I've always found something quite spiritual about my sense of smell. And having read that the highlight of the Yom Kippur service in the Holy Temple was bringing incense into the Holy of Holies, I can't help but wonder about the deeper significance of the olfactory sense. Can you explain?
The Aish Rabbi Replies:
The Torah (Genesis 2:7) states that "God breathed life into the form of Man." The Hebrew word for "breath" -- nesheema -- is the same as the word for "soul" -- neshama. One's spiritual life force comes, metaphorically, by way of air and respiration.
The senses of taste, touch and sight are used to perceive physical matter. Even "hearing" involves the perception of sound waves. But breathing, and its associated sense of smell, is the most spiritual of senses, with the least physical matter involved. As the Talmud says: "Smell is that which the soul benefits from, and the body does not."
I think there's truth to common expressions like, "He has a good nose for business," and "Something doesn't smell right." Smell is intangible, yet very intuitive. It represents one's internal compass. The Talmud says that when the Messiah comes, he will "smell and judge" -- that is, he will use his spiritual sensitivity to determine complex truths.
Indeed, the nose knows!
On one hand, I sense that God exists. On the other hand, I have a hard time seeing Him. What can I do to bridge that gap?
The Aish Rabbi Replies:
A guy is riding his motorcycle down a mountain rode when suddenly he loses control and goes hurtling off the cliff. As he's sailing through the air, he shouts out: "God! Please make a miracle! Save me!"
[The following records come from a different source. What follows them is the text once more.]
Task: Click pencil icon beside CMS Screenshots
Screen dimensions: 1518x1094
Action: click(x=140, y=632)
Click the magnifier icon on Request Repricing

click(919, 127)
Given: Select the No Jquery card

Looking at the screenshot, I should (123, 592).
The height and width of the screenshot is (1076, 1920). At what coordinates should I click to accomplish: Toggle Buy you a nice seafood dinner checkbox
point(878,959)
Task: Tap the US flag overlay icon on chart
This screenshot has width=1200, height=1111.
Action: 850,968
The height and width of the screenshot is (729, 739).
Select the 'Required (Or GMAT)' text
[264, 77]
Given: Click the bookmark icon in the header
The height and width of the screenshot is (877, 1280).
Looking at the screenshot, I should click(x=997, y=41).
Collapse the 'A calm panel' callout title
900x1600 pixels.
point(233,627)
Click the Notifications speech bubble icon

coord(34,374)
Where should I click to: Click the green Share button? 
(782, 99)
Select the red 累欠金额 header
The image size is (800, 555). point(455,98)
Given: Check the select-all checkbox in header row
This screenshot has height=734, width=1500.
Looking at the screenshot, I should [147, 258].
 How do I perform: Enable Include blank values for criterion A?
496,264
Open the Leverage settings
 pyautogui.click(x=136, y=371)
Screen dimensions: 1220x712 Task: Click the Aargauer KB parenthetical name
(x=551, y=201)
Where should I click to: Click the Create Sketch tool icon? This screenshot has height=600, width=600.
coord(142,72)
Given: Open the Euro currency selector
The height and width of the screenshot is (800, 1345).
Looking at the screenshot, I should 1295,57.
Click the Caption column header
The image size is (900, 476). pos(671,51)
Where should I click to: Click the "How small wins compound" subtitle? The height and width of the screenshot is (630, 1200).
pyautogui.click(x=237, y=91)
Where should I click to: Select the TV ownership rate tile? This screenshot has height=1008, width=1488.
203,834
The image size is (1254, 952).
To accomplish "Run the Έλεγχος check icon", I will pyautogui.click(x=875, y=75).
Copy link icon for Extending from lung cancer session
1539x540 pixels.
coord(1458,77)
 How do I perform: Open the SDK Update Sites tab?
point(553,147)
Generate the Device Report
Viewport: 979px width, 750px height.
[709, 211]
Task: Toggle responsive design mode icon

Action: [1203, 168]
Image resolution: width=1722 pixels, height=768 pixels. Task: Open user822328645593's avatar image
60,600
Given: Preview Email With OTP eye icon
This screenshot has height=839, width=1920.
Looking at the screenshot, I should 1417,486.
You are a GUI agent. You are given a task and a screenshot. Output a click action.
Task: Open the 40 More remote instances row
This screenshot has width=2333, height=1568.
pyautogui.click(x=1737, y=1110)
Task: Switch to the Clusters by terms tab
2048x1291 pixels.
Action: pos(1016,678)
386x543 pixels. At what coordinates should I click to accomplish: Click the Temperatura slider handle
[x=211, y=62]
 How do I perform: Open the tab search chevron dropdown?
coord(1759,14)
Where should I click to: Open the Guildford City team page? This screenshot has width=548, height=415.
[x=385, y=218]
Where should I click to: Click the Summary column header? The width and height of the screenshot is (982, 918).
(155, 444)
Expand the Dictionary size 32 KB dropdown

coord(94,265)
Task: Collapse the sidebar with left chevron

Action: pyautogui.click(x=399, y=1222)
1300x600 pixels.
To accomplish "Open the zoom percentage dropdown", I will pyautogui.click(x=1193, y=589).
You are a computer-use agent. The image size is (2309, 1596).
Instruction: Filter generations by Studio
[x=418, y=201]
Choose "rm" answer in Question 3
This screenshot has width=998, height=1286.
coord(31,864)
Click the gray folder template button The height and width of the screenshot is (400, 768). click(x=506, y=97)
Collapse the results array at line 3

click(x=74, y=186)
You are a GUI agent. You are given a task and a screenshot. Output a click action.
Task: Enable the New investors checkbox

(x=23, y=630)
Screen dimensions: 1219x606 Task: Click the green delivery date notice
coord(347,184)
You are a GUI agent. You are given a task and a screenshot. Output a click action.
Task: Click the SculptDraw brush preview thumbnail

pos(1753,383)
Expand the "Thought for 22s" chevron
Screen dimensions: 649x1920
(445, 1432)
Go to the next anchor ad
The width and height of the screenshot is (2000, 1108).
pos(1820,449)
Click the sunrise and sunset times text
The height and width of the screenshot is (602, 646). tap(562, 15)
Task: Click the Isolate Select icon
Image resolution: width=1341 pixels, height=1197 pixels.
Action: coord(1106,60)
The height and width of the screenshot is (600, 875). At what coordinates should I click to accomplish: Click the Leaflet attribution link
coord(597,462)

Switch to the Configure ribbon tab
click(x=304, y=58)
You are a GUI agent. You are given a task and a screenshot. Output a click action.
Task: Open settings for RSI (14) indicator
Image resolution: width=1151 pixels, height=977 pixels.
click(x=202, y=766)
Within moments his shirt gets caught on a protruding branch - and he is left dangling thousands of feet above the ground.
There's no way out, so he looks heavenward and shouts: "God! Please save me!"
"Do you trust Me, my beloved son?" calls the voice from heaven.
"Yes, God, I trust you. Just please save me!"
"Okay then," says God. "Let go of the branch and I'll catch you."
The man thinks for a moment, look around, and calls out: "Is anyone else out there?!"
The key to forging a relationship with God is to trust Him. God is not some vindictive, punishing old man in the sky. God is our loving Creator, who wants only our best. Sometimes that calls for Him to “test” us with difficulties; but the intention is only to bring out our very best.
When we are children, we think we are the center of the universe. Then, through experience and trials, we become increasingly aware of the fact that there are things in life beyond our control. Whether it's earthquakes, cancer, the rise and fall of fortunes, circumstances of our birth - and even birth itself... this can only be ascribed to a Higher Power.
Maimonides writes that there are two primary ways to attain recognition of God: by observing the wonders of Creation, and by performing mitzvot. Through nature, we see the beauty, splendor, and perfect unity of the world. Through mitzvot, we see how humanity can likewise attain unity and perfection.